[Data items]
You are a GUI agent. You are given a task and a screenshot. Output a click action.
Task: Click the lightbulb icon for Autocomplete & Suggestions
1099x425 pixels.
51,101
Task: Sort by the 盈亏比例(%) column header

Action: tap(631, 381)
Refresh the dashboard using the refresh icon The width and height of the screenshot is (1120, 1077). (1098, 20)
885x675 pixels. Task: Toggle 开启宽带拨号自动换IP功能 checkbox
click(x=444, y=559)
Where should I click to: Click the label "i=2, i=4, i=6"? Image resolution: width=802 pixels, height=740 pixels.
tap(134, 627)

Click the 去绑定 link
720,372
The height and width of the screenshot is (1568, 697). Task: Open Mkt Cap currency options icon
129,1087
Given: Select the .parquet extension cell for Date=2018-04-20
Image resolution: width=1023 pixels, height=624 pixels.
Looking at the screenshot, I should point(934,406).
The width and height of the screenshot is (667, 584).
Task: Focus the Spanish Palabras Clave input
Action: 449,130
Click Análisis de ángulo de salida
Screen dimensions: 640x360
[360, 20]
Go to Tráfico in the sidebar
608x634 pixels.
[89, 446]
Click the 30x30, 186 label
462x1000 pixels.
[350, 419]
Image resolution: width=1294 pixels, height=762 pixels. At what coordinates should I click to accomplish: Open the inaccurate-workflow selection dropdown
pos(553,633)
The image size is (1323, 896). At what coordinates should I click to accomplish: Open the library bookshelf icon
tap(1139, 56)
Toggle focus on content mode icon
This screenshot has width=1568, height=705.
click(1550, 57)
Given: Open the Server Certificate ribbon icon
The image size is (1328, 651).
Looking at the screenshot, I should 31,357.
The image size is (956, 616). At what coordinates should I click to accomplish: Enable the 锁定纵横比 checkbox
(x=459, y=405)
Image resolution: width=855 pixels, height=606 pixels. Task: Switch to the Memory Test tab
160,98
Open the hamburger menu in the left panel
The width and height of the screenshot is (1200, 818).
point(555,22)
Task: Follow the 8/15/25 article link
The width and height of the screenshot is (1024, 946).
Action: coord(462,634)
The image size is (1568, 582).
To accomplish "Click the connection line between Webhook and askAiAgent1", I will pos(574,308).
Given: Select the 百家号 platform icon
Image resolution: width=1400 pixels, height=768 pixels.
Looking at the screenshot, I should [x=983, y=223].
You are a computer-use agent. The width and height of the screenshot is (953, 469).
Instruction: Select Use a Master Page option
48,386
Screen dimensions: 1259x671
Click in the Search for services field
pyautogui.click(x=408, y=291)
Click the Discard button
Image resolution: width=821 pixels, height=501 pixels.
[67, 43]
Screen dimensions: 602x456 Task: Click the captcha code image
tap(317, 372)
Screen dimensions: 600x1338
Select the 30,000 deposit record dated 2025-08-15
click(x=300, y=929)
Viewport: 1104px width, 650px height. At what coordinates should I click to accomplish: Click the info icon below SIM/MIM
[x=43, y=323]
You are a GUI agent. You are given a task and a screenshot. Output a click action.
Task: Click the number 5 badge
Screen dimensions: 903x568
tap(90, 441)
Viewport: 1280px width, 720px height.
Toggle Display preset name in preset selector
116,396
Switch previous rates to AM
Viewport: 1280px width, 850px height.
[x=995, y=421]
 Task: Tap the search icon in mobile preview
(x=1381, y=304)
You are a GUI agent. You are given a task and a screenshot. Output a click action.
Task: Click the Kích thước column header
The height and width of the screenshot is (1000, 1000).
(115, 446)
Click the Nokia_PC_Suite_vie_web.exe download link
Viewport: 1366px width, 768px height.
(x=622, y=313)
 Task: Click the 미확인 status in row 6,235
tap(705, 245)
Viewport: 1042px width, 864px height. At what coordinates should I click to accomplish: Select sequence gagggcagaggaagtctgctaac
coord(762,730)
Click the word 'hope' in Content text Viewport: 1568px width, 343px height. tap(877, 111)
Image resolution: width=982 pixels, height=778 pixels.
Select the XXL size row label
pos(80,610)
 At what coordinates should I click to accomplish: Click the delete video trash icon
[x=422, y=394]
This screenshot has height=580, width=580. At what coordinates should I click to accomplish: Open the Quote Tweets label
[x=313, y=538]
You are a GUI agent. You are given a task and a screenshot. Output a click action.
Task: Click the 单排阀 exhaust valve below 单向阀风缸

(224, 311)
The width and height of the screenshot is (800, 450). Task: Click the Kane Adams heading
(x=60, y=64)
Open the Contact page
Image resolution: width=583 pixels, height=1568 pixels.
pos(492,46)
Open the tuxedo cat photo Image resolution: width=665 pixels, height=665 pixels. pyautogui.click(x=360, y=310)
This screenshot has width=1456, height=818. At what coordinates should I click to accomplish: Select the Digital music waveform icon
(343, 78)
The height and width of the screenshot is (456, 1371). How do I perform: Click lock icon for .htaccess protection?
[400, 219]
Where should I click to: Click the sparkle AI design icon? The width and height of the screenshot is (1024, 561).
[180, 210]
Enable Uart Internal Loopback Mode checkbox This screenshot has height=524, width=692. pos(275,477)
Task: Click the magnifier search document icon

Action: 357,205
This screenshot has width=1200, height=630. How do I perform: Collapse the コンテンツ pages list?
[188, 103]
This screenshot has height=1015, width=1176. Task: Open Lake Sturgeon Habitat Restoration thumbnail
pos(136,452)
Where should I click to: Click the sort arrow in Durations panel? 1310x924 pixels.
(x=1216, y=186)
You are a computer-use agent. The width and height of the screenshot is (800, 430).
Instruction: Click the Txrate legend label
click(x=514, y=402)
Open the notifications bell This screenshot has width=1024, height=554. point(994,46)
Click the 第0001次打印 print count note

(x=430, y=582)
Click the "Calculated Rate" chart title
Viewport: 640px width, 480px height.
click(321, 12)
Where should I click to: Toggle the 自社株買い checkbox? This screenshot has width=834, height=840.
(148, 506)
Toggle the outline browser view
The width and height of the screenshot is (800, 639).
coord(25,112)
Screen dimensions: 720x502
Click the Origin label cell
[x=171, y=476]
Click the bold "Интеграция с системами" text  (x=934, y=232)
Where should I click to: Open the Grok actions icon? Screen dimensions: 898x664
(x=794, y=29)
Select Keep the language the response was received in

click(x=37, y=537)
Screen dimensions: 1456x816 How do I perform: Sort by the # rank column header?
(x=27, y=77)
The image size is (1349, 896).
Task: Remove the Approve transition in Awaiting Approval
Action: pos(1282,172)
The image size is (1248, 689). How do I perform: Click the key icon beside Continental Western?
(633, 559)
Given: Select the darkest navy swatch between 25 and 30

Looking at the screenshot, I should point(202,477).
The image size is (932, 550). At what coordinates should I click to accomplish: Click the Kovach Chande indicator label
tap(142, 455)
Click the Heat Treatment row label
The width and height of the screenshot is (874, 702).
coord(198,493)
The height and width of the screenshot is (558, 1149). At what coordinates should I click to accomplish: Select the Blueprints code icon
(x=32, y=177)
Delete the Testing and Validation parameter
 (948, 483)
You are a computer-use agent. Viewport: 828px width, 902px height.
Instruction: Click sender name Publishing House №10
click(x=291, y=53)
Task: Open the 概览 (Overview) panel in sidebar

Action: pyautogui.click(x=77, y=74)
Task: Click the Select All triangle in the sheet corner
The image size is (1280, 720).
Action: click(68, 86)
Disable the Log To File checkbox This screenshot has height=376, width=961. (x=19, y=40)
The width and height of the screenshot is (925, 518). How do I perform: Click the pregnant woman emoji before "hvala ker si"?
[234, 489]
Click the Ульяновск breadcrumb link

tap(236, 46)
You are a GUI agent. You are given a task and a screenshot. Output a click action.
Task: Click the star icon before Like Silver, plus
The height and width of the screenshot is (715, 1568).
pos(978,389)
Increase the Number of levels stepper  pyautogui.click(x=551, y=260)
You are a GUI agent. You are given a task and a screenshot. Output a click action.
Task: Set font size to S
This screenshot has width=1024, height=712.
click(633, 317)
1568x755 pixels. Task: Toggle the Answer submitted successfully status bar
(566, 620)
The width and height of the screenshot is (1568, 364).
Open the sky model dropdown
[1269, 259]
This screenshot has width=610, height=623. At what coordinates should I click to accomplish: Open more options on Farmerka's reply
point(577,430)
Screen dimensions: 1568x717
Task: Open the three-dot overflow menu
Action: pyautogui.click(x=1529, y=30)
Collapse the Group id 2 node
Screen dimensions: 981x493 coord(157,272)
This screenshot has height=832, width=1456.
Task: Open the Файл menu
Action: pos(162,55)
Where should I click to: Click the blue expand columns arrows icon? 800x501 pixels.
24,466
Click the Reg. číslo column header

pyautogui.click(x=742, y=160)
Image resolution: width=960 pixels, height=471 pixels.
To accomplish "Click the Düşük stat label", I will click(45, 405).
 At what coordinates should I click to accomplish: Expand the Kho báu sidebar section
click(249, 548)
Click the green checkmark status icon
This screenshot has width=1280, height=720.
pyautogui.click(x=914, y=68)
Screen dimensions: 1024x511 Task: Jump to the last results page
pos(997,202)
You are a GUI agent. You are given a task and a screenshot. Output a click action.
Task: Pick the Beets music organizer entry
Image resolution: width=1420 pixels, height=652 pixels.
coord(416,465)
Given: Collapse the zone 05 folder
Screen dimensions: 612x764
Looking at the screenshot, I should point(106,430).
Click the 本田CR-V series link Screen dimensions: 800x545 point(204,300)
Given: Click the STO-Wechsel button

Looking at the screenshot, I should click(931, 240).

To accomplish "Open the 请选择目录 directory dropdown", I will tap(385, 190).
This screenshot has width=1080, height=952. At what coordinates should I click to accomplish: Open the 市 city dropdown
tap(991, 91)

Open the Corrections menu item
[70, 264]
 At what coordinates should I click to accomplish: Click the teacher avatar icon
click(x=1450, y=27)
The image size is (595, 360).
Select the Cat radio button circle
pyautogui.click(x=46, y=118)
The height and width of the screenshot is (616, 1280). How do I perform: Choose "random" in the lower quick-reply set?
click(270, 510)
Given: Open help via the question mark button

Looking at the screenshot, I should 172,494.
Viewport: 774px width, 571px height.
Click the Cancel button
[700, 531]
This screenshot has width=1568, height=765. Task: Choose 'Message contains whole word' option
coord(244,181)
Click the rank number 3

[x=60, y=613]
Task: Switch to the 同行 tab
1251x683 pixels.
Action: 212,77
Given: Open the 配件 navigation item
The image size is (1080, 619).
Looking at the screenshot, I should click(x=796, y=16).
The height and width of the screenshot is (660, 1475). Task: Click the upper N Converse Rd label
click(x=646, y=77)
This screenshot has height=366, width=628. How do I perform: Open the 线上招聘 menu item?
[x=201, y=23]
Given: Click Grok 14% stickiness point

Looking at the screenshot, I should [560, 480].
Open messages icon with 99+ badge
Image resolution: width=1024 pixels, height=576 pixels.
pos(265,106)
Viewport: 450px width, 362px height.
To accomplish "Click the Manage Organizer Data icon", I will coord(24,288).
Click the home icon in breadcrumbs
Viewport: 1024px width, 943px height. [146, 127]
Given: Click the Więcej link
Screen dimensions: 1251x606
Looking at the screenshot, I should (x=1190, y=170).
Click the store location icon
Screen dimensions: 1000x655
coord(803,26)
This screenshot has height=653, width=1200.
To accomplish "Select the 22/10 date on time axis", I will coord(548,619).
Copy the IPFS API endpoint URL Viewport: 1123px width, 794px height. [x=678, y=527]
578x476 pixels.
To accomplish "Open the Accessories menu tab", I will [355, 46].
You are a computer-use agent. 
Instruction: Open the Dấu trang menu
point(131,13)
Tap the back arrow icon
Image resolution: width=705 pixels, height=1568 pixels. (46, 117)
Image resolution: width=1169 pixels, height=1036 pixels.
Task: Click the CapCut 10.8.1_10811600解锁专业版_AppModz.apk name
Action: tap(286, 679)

## The task
Return the span of lines in the data above that opens at the line with "The image size is (1323, 896)." and closes at the line with "Given: Open the Server", exactly, ends included, nothing else.

## Solution to the problem
The image size is (1323, 896). At what coordinates should I click to accomplish: Open the library bookshelf icon
tap(1139, 56)
Toggle focus on content mode icon
This screenshot has width=1568, height=705.
click(1550, 57)
Given: Open the Server Certificate ribbon icon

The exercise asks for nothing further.